▶ **JOB A**: List every person named in the news report on the Jersey City attack below.

A clean-up crew sifts through debris at the Jersey City Kosher Supermarket, Dec. 11, 2019. Photo: Reuters.

Two armed individuals targeted a New Jersey kosher grocery in an attack that killed six people including the shooters, public safety officials said on Wednesday.

A police shootout with two people armed with high-powered rifles erupted after midday on Tuesday in Jersey City, New Jersey. The six dead included three civilians, one police officer and both shooters, authorities said.

The four-hour gun battle at the Jewish JC Kosher Supermarket erupted after the pair shot the police officer at a nearby cemetery, which they fled in a white van.

“They exited the van and they proceeded to attack this location in a targeted manner,” Jersey City Public Safety Director James Shea told a morning news conference. “With the amount of ammunition they had, we have to assume they would have continued attacking human beings if we hadn’t been there.”

He did not comment on why the grocery was targeted but said the shooters appeared to choose it rather than other people or locations on the street.

An NBC New York report named the shooters as David Anderson and Francine Graham. Anderson was described as a “one-time follower of the Black Hebrew Israelite movement.”

The New York Times reported that a suspect involved in the shooting had posted antisemitic and anti-police messages online and cited law enforcement officials as saying investigators believed the attack was motivated by those sentiments.

Jersey City officials were not immediately available for comment.

Jersey City Mayor Steven Fulop ordered police to be on high alert to protect Jewish neighborhoods following the attack.

“Due to an excess of caution the community may see additional police resources in the days/weeks ahead,” Fulop wrote. “We have no indication there are any further threat(s).”

▶ **JOB B**: In the entries below, rewrite the part that opens with the line containing "This screenshot has width=695, height=561." and closes with the line containing "tap(399, 174)", changing "sidebar" to "side panel" and leaving everything else unchanged.

▶ **WORKING DATA**:
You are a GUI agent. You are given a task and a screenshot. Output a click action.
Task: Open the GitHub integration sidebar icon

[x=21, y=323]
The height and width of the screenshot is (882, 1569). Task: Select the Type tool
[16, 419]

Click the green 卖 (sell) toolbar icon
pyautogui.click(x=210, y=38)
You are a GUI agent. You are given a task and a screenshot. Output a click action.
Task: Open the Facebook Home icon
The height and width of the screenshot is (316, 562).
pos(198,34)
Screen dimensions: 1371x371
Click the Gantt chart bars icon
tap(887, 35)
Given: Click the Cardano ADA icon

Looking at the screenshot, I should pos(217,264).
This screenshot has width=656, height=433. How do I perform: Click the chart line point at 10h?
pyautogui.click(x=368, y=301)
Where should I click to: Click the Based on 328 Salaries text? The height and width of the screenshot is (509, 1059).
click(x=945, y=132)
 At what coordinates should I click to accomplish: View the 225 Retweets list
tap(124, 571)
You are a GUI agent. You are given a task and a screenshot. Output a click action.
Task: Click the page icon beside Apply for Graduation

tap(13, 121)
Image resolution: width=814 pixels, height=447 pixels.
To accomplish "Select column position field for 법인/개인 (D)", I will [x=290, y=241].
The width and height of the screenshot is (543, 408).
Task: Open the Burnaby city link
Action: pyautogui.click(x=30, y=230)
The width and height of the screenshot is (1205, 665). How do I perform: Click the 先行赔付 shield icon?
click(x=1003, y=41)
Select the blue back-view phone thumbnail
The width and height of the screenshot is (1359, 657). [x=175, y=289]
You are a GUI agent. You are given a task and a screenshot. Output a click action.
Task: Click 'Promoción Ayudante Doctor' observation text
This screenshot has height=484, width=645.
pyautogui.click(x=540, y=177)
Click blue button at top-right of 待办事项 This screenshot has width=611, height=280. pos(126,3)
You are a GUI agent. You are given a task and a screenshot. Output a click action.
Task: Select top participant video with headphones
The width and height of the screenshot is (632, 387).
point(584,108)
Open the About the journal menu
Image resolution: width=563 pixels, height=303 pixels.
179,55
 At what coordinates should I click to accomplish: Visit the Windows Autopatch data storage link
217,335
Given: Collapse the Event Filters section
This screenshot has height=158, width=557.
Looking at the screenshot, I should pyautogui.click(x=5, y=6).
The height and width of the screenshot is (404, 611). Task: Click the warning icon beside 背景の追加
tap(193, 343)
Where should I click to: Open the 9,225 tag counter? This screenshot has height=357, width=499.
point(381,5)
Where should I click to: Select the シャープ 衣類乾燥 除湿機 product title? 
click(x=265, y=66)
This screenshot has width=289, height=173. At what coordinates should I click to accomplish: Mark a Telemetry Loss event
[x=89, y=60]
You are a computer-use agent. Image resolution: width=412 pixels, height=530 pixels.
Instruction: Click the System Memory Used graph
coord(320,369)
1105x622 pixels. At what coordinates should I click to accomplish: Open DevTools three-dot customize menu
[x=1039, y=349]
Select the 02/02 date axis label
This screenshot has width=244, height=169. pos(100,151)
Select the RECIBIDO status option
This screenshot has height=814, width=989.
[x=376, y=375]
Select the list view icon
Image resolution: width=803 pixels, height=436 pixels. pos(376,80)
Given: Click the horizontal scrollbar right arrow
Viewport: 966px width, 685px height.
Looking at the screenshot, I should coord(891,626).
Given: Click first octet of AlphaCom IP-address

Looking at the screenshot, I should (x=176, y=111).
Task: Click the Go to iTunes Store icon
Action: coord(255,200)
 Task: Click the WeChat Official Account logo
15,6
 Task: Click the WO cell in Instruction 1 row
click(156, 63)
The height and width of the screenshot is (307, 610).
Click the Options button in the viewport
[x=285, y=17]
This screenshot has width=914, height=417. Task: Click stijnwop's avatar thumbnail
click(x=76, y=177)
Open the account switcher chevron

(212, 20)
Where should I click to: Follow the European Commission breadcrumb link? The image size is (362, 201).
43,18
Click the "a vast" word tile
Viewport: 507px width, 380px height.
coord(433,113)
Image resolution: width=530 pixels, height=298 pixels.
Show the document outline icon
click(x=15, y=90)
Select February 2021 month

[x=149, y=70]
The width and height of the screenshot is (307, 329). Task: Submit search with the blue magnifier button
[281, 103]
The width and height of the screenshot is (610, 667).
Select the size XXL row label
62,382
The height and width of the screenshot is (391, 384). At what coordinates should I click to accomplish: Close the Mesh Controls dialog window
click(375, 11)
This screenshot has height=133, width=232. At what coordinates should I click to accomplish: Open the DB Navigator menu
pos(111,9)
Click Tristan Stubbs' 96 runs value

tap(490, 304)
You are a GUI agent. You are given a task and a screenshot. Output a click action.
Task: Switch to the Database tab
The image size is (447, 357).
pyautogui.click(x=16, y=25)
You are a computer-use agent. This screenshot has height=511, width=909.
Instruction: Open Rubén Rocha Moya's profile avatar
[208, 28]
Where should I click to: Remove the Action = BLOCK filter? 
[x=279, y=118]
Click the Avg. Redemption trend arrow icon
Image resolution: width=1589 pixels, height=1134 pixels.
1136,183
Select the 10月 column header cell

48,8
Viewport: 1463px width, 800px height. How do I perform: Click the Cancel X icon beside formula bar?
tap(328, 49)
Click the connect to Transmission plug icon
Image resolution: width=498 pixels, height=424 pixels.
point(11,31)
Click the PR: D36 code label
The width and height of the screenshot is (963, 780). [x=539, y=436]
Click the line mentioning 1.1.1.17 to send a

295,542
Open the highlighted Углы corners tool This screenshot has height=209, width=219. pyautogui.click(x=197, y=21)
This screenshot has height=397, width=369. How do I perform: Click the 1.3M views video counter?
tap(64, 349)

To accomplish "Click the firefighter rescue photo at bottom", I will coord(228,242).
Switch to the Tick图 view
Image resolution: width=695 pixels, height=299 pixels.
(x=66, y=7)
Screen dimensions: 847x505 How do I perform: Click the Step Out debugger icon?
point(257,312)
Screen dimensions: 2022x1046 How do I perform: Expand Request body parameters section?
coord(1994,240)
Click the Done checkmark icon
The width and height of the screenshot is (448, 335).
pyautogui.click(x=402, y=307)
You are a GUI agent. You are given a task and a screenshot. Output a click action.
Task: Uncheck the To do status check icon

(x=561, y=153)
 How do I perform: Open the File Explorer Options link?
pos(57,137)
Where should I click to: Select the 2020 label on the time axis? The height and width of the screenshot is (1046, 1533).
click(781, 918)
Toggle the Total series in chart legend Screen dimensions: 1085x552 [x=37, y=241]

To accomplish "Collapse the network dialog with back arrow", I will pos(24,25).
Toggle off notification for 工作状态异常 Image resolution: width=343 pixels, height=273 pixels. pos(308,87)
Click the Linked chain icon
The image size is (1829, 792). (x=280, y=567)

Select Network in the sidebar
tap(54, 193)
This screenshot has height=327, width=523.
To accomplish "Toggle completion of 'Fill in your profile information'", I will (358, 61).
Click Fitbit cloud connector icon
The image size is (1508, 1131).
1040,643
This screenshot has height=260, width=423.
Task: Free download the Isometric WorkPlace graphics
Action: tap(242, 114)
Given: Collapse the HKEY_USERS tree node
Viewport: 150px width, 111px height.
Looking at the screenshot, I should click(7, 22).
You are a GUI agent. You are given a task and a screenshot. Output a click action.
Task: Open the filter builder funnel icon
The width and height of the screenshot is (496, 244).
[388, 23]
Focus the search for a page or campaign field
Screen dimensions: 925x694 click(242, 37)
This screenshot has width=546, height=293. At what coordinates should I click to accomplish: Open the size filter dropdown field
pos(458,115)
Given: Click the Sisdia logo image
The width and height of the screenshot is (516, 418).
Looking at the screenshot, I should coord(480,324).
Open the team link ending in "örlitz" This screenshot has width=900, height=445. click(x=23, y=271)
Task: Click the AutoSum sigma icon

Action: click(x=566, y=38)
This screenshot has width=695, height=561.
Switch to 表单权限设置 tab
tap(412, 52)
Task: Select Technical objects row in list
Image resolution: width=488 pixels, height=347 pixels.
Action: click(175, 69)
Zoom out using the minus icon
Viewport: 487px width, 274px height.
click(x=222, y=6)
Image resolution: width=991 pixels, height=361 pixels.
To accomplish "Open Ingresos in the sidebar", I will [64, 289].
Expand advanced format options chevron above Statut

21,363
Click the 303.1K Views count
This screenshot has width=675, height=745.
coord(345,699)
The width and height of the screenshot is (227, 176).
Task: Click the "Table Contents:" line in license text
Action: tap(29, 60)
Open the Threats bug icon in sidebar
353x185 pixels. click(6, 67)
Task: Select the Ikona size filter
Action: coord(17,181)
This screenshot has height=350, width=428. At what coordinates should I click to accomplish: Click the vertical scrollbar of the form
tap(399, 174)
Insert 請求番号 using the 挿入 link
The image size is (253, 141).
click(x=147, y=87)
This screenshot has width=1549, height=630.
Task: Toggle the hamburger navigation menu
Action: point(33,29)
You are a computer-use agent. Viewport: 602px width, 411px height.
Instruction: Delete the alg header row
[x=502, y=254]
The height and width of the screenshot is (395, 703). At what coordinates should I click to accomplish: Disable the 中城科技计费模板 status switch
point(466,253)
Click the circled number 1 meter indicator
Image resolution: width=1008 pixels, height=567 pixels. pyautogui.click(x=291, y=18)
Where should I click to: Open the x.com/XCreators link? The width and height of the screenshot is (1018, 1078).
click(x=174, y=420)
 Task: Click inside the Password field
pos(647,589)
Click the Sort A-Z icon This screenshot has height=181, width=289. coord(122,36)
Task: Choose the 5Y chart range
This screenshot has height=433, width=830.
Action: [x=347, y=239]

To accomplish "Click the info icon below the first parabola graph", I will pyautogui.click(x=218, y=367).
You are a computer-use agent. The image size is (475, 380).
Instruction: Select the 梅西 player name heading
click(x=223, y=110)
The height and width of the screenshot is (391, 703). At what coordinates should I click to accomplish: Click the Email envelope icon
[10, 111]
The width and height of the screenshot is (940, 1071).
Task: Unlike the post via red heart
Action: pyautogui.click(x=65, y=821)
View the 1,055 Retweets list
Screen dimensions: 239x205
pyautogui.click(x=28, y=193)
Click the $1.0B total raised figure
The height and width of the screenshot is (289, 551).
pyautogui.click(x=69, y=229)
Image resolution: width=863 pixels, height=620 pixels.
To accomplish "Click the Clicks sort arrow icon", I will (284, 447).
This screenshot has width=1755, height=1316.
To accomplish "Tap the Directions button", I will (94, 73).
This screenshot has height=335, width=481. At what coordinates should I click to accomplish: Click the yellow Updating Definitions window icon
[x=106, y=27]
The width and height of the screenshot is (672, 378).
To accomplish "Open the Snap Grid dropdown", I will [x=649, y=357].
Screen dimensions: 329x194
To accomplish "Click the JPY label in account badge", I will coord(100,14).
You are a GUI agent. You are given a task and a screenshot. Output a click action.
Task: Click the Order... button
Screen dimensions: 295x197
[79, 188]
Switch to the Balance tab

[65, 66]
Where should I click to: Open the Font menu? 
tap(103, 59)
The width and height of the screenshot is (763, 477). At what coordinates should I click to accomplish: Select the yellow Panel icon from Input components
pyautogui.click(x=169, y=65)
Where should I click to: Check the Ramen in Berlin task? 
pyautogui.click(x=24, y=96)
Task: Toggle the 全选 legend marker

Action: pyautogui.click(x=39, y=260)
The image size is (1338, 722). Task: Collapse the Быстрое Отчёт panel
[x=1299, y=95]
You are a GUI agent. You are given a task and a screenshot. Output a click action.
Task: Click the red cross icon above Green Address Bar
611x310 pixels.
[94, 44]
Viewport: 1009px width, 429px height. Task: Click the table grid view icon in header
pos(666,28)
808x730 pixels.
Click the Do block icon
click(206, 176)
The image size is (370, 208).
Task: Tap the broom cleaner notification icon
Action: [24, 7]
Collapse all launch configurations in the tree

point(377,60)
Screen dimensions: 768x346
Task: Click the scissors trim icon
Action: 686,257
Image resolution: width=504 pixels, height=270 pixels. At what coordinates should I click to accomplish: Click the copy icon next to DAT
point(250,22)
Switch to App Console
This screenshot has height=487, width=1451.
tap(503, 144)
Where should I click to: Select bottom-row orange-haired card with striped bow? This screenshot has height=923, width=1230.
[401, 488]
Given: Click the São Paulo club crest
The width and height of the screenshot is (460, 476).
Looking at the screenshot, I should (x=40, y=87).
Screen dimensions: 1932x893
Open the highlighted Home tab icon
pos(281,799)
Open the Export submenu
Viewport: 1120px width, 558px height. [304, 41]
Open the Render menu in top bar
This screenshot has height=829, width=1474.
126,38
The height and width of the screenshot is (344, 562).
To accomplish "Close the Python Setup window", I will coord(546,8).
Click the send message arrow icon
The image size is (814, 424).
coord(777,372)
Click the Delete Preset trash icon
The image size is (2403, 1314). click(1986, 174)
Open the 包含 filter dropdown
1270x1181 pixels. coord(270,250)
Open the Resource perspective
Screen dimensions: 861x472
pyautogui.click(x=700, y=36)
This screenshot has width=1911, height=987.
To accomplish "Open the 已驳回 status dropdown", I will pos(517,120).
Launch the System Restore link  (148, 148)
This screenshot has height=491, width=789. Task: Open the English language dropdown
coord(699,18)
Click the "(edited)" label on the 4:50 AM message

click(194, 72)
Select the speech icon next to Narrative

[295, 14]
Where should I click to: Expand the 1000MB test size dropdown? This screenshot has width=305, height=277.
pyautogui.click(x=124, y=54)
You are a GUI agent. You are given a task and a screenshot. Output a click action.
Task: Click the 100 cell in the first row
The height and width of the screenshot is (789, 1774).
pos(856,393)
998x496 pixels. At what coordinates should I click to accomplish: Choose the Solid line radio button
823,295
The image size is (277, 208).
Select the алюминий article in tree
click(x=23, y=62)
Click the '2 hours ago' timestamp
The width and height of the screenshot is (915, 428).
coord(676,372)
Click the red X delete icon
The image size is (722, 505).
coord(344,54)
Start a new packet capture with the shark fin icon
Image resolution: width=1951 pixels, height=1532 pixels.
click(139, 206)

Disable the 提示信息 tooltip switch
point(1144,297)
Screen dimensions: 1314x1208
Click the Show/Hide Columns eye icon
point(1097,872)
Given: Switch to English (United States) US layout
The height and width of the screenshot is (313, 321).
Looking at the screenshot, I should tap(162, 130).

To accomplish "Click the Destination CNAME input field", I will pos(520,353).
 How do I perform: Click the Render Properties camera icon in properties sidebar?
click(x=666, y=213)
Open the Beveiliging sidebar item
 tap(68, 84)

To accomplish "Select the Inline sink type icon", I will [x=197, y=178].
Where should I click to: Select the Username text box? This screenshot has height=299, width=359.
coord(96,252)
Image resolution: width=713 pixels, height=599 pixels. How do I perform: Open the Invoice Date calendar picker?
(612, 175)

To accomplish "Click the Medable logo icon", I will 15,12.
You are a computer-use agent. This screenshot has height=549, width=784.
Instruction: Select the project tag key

▶ **WORKED SOLUTION A**: James Shea, David Anderson, Francine Graham, Steven Fulop

▶ **WORKED SOLUTION B**:
This screenshot has width=695, height=561.
Switch to 表单权限设置 tab
tap(412, 52)
Task: Select Technical objects row in list
Image resolution: width=488 pixels, height=347 pixels.
Action: click(175, 69)
Zoom out using the minus icon
Viewport: 487px width, 274px height.
click(x=222, y=6)
Image resolution: width=991 pixels, height=361 pixels.
To accomplish "Open Ingresos in the side panel", I will [64, 289].
Expand advanced format options chevron above Statut

21,363
Click the 303.1K Views count
This screenshot has width=675, height=745.
coord(345,699)
The width and height of the screenshot is (227, 176).
Task: Click the "Table Contents:" line in license text
Action: tap(29, 60)
Open the Threats bug icon in side panel
353x185 pixels. click(6, 67)
Task: Select the Ikona size filter
Action: coord(17,181)
This screenshot has height=350, width=428. At what coordinates should I click to accomplish: Click the vertical scrollbar of the form
tap(399, 174)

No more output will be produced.